Source passage:
·····

In my opinion, there is little to be done to control a roach infestation. Protecting the customer and protecting the purity of the honey product is about all that can be done. Yet, I cannot conclusively say that a modest roach infestation is absolutely harmful to the bees. Maybe future studies will continue to add information to this colony co-habitant.
Honey Bee Cousins
Though yellowjackets are on my “Big List” and are common pests in the beeyard, I have included them here. In my yards, these brightly colored insects could almost be a traditional resident of my apiary. Yellowjackets get included on my “mystery” list due to technicalities.
Yellowjackets (probably Vespula maculifrons) readily see their honey bee cousins as a potential food supply. On occasion, these wasps may have a nest in my apiary, but much more likely is that these hymenopterous insects are simply foraging within my apiary.
Experienced beekeepers have commonly seen yellowjackets mulling around the detritus at the hive entrance, but they will also enter a weakened colony and take honey, pollen, brood and adults depending on their own colony needs.
As such, yellowjackets get an entry on the common list of bee colony pests, but they do not seem to be the effective cause of the colony’s decline but are more commonly responding to a colony that has been weakened by other factors. Yellowjackets can be numerous when robbing behavior is rampant.
I frequently see bumblebees trying to enter a bee colony. How suicidal is that? Only on a few occasions have I stumbled onto a bumble nest in unused honey bee equipment, but they are frequently in my apiary surely searching for food.

·····

Collected data entries:

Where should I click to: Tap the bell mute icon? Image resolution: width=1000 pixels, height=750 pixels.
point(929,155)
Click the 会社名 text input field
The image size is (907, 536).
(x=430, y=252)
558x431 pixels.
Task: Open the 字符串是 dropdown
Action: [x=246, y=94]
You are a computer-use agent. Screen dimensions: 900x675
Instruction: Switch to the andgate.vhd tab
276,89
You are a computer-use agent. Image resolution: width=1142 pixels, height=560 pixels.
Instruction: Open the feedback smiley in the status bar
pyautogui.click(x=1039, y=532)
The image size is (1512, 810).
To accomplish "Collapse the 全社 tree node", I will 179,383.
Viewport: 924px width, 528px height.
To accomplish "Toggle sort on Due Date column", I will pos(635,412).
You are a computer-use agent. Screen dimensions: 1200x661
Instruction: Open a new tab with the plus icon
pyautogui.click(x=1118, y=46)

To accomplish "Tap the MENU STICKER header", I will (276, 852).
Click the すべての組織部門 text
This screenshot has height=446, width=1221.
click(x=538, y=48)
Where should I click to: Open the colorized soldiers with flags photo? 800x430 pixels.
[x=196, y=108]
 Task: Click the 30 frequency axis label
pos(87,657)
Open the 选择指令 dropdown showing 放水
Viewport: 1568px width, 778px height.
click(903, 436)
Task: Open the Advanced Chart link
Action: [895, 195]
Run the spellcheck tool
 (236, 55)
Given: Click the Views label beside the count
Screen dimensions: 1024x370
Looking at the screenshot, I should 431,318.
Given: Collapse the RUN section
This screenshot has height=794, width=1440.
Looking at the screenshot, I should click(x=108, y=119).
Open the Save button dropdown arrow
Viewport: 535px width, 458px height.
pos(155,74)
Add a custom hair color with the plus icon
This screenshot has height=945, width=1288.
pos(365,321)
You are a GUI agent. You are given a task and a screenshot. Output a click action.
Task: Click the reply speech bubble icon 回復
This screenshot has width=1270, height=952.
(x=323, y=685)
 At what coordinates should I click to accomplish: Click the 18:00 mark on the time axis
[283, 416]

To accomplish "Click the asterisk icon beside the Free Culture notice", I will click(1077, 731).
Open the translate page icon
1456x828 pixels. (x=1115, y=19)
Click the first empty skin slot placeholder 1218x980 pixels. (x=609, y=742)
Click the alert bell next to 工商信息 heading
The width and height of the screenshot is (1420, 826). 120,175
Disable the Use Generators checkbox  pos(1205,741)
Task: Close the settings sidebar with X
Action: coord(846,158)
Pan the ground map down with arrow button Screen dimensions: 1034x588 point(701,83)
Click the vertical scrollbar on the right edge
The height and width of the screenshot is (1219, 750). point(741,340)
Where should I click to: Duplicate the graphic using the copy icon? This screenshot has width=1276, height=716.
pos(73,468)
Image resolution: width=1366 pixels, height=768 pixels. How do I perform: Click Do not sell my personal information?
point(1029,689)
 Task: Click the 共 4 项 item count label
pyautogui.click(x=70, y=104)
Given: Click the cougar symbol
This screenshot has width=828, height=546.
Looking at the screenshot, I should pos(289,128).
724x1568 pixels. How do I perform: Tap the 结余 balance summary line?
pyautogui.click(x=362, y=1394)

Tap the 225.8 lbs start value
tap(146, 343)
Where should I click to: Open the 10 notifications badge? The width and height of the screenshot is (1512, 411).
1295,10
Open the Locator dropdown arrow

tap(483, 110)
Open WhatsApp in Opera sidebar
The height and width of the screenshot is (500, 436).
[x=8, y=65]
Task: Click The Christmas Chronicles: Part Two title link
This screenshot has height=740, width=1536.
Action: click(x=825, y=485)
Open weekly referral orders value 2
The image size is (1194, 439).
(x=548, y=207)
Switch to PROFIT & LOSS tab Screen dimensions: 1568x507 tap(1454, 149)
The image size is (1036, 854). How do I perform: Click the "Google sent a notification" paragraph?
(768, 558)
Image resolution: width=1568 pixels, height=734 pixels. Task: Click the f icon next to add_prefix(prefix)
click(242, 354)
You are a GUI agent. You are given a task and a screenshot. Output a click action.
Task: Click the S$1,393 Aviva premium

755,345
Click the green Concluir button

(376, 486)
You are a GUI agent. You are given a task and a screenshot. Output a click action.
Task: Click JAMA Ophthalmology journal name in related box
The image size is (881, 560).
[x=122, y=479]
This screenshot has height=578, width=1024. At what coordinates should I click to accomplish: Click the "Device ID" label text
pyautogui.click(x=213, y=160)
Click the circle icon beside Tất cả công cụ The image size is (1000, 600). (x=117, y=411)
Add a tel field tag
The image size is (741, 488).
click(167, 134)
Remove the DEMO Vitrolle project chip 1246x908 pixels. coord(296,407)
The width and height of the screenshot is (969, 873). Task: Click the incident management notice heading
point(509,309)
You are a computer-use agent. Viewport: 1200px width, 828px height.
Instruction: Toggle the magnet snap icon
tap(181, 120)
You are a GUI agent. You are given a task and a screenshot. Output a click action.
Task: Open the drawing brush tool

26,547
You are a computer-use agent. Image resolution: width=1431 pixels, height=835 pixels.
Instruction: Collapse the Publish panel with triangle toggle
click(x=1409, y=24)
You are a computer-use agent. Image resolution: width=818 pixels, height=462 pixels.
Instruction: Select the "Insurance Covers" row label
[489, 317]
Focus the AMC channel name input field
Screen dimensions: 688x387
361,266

·····

Check your understanding:
1. What does the beekeeping passage say yellowjackets take when they enter a weakened colony? List every item.
2. Copy the beekeeping passage word for word between "Yellowjackets (probably Vespula" and "within my apiary.", inclusive.

Task-by-task results:
1. Honey, pollen, brood and adults.

2.
Yellowjackets (probably Vespula maculifrons) readily see their honey bee cousins as a potential food supply. On occasion, these wasps may have a nest in my apiary, but much more likely is that these hymenopterous insects are simply foraging within my apiary.